§ What you should do:
Copy out each line of the data below in which "computer" appears.

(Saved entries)

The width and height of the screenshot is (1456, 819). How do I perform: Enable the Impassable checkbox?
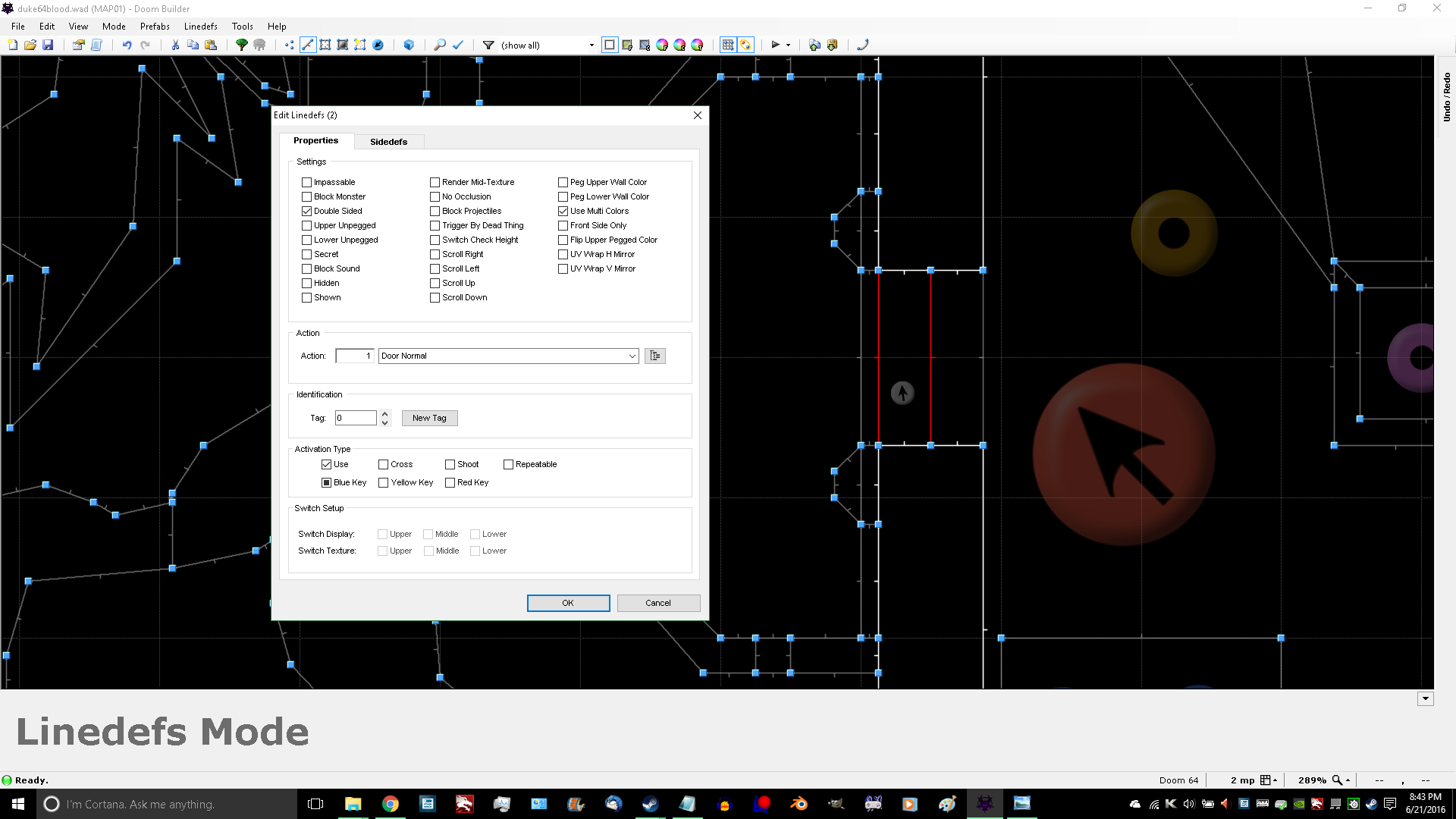tap(307, 182)
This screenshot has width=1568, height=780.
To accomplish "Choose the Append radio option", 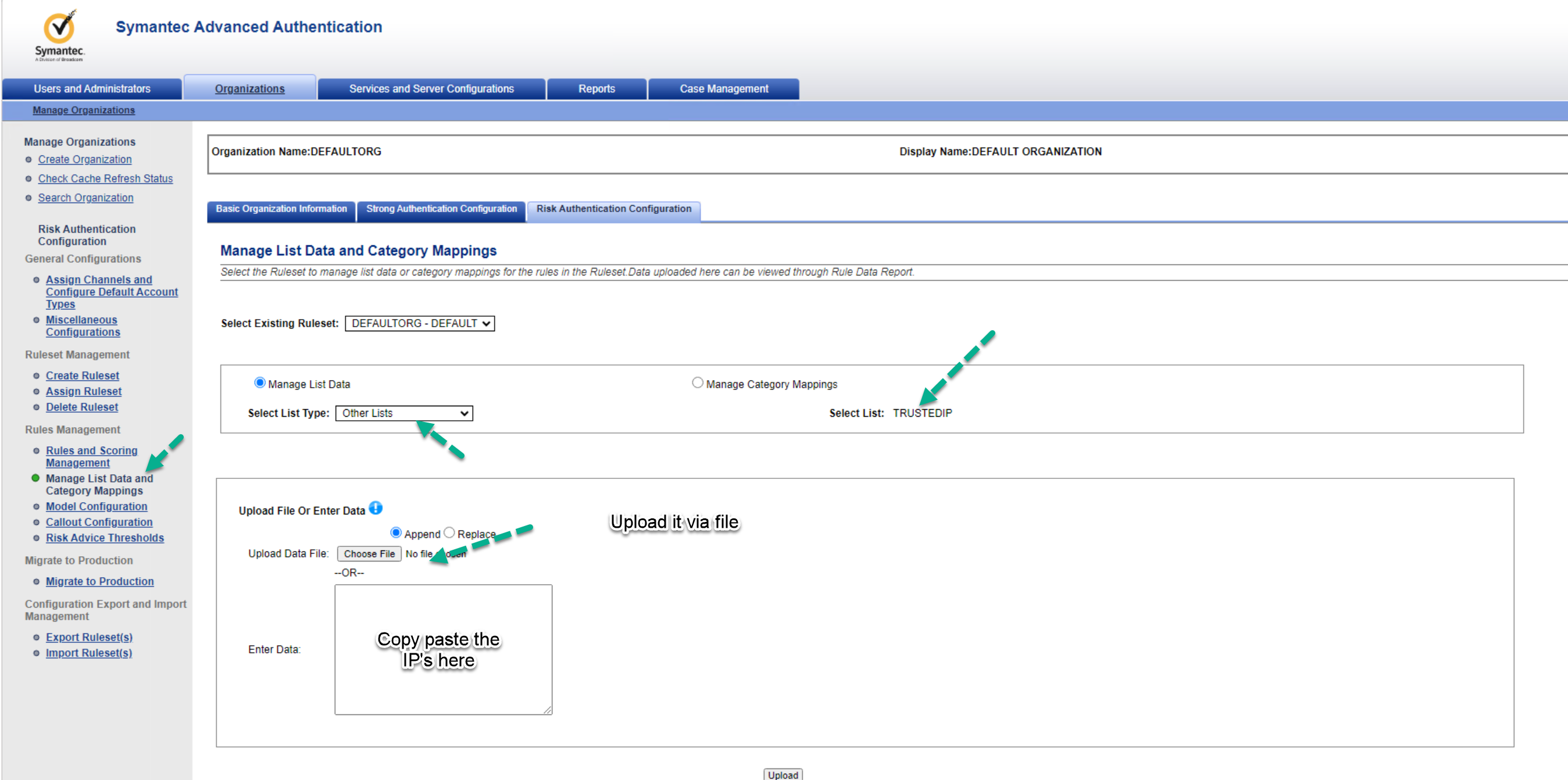I will pos(396,533).
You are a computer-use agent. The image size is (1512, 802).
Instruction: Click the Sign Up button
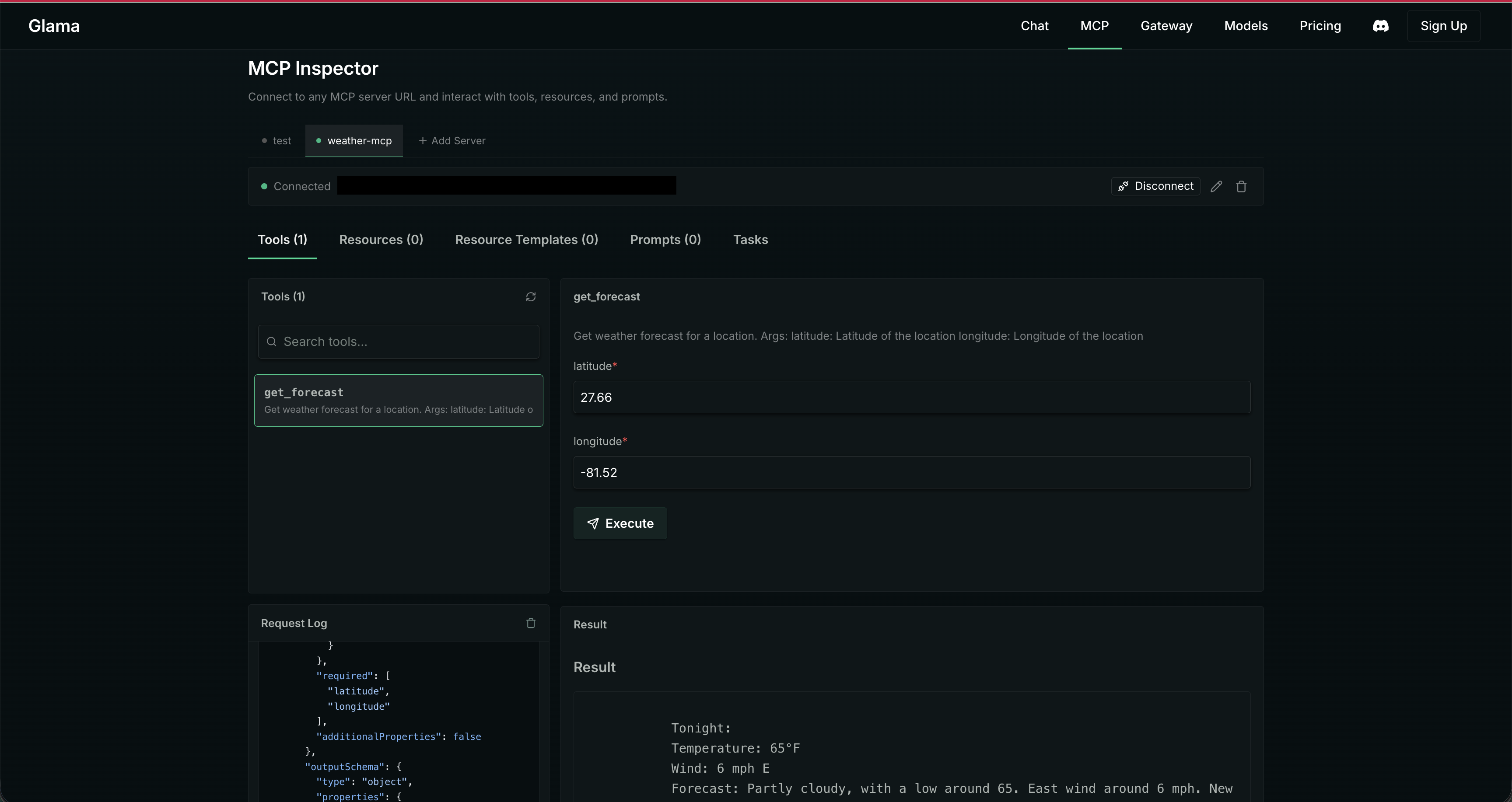[x=1443, y=26]
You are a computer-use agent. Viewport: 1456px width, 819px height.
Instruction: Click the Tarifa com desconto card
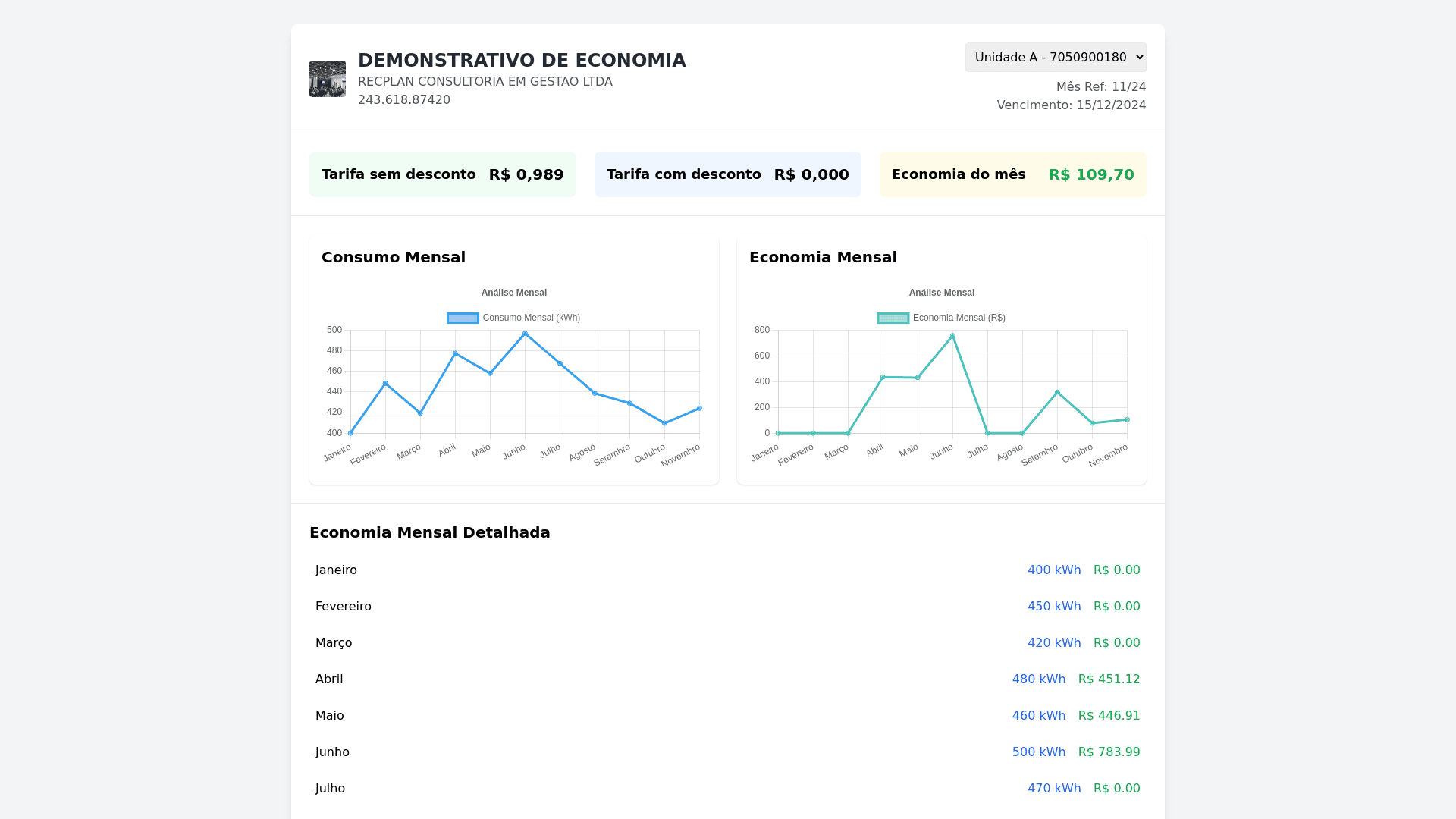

§ Solution for this exercise:
You are a computer-use agent. The image size is (1512, 802).
You are a computer-use agent. Viewport: 1456px width, 819px height.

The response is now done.